New York Governor Andrew Cuomo declared a gun violence “disaster emergency” Tuesday, characterizing the rise in gun violence in his state as a racist scourge that drags on the economy, beyond the death and injuries it inflicts on its victims.
Cuomo touted that he was the first governor in the US to so broadly label gun violence an “emergency” and treat it with the same seriousness as the COVID crisis, including using science and data to come up with gun violence solutions.
The COVID crisis, he said, was like a low tide that “exposed the ugliness on the bottom” of society, leaving people desperate — and more willing to take up guns.
He mentioned some sobering statistics: shootings have increased 38% in New York City in the last year, and 77% of those shooting victims are people of color. He said that last weekend, while 13 people in New York state died of COVID, 51 people were shot.
He outlined his plans to a cheering audience.
Among them were a “border war,” again using science and data, to keep guns from flowing into New York City from out of state. He said New York has the most restrictive gun laws in the nation but that 74% of guns used in shootings come from outside the state.
He also wants to target the “hot spots” where most shootings are happening and rebuild trust between the public and police.

◆ ◆ ◆ ◆ ◆

**Task prompt**
In two sentences, summarize the passage about New York's gun violence emergency.

**Recorded information**
◆ ◆ ◆ ◆ ◆

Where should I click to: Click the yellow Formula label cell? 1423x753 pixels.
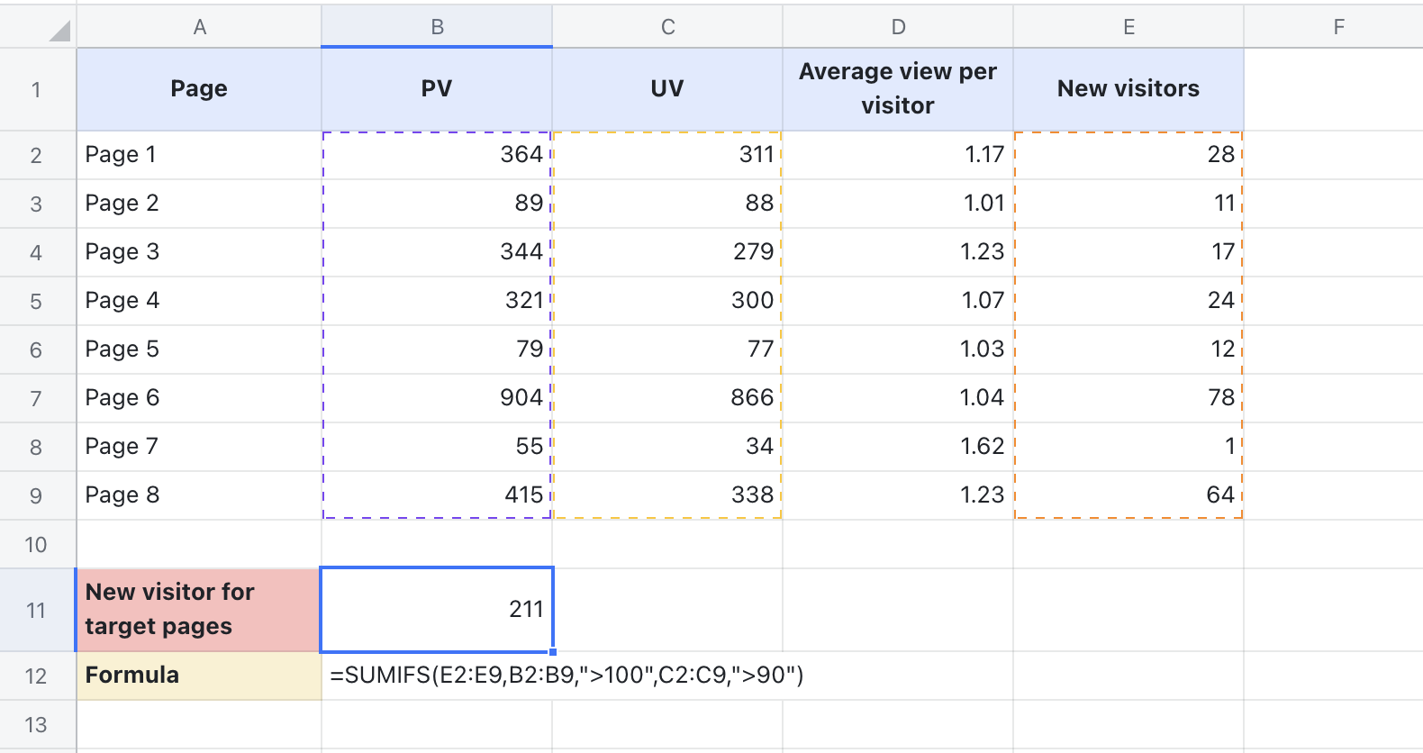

◆ ◆ ◆ ◆ ◆

**Expected output**
New York Governor Andrew Cuomo declared a gun violence "disaster emergency," calling himself the first US governor to treat gun violence with the same seriousness as the COVID crisis and noting that shootings in New York City rose 38% in the last year, with 77% of victims being people of color. His plans include a "border war" to keep out-of-state guns, which make up 74% of guns used in shootings, from reaching New York City, along with targeting shooting "hot spots" and rebuilding trust between the public and police.